How to launch a PBM, Mark Cuban style

A formulary is in the works, and potential clients have a "very strong interest" in a pharmacy benefit manager from Mark Cuban's generic drug company, Cost Plus Drug Co.

"We are open to conversations with all stakeholders, whether manufacturer, distributor, insurer, etc. that furthers our goal of being the low-cost provider," Mr. Cuban told Becker's.

Though no launch date for the PBM has been publicly announced, Cost Plus CEO Alex Oshmyansky, MD, PhD, told The Wall Street Journal in October that 2023 is the goal. Once the formulary is where they "need it to be," the new company will be able to begin sharing drug costs, markups and pass-through fees, with the ultimate goal of creating more savings for consumers, according to Mr. Cuban.

"The supply chain for distributing pharmaceuticals to patients is so cumbersome and broken," Dr. Oshmyansky told the Journal. "We decided the only way to get our drugs to the people who need them is to build a parallel supply chain where we have control of all the intermediary players and ensure the same level of transparency at every level." 

Cost Plus launched in January 2021 with the objective of producing affordable versions of expensive generic drugs, and transparency around the costs to manufacture, distribute and market those drugs to pharmacies. With no middlemen or rebates for payers, the company adds a 15 percent margin for wholesale prices and overall profit.

"Our sole mission is to be the low-cost drug provider for as many drugs as we can possibly offer," Mr. Cuban told Becker's on Feb. 21. "That is counter to most business interests, particularly over a long period of time."

With about 100 drugs in its arsenal from launch, the drug company has since upgraded to sell more than 700 medications, ranging from pain relief and allergy pills to heart health and cancer drugs, according to its website. 

A recent study found that if Medicare employed the same prices as Cost Plus for generic medications, the program could have saved Medicare recipients up to $3.6 billion in 2020 alone. Mr. Cuban tweeted the results and told President Joe Biden to "have your people call my people and let's get this done."

But for Cost Plus to take a bigger step into the industry, it needs a PBM that isn't structured like those owned by major payers, which Mr. Cuban likens to club bouncers. 

"They're the ones who say, 'Hey, I'm controlling access to all the big insurance companies. If you want this insurance company to sell your drug, you've got to pay the cover charge,'" he told NPR in February. "All these drugs pay the cover charge to these PBMs through rebates, and because they're paying the cover charges, the prices are jacked up. We said we're going to create our own PBM, we're going to work directly with the manufacturers, and we're not going to charge the cover charge."

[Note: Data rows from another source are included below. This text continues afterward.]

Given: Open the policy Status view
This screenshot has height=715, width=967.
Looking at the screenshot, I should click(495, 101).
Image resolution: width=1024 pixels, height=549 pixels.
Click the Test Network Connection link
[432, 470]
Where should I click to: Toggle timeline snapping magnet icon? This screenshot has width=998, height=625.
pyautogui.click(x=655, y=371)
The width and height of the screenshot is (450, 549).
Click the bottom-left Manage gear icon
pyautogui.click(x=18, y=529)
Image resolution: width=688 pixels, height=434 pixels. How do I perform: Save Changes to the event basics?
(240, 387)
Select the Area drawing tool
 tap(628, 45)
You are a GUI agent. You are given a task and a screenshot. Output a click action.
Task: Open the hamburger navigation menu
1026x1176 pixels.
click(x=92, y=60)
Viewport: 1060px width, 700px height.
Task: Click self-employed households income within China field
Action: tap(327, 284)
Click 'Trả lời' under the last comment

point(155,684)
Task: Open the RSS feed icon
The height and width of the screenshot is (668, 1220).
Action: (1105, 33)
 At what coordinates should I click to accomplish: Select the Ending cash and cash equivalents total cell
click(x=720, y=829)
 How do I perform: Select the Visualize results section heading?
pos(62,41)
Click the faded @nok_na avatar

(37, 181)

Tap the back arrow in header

Though nearly 80 percent of the nation's PBM market is controlled by just three payers — and 97 percent by the largest six — Mr. Cuban said his PBM can compete and be profitable, all while sharing operating cost details and passing on 100 percent of rebates to clients.

"With his name, brand and reputation, it has created a lot of interest and appropriately put a brighter light on the challenges and the issues with this marketplace," Chris Blackley told Becker's. "The market is very dysfunctional and it needs the scrutiny."

Mr. Blackley is CEO of Prescryptive, a Redmond, Wash.-based PBM that was founded in 2017 around the goal of drug price transparency. He says there are a few main reasons why Cost Plus would be interested in starting its own PBM: to sell high-cost specialty medications and to reach retail settings, which is where the majority of consumers access prescription drugs.

"If you make money on drugs, you're in conflict with the intrinsic interest of the patient," Mr. Blackley said. "Things that should come out of new market entrants like ourselves or Mark Cuban's is the competition, the education of the market and the recognition by employers and health plans that there are alternatives that can meet their needs."

It's a conflict that has garnered a lot of national attention as of late. Since May, bipartisan legislation has been introduced in Congress to create more regulations around the drug middlemen, which is currently awaiting a vote on the Senate floor. The Federal Trade Commission also launched an inquiry into the six largest PBMs and has put the industry "on notice" about a new enforcement policy against illegal bribes and rebate schemes. 

In 2021 alone, 18 state legislatures passed or had legislation become effective that involves PBM licensing or registration requirements.

But starting alternative PBMs is challenging. It can take at least a year to build a national pharmacy network that offers both ample geographic coverage and an enticing value proposition for pharmacies, according to Mr. Blackley. 

At a minimum, that network should consist of one national pharmacy to anchor the network (such as CVS or Walgreens), one grocery or regional chain, and independent pharmacies, which make up a third of the U.S. pharmacy market.

As for developing a formulary, Mr. Blackley says there should be a focus on three things: patient safety, medication efficacy and drug costs, in that order.

Although Mr. Cuban was tight-lipped about when his PBM will become operational or which clients he's in talks with, he said transparency is the top priority for his venture into the industry. 

"Our goal is to be the low-cost provider of all medications we are able to sell," Mr. Cuban said. "Hopefully in doing so we will have an impact on affordability for patients."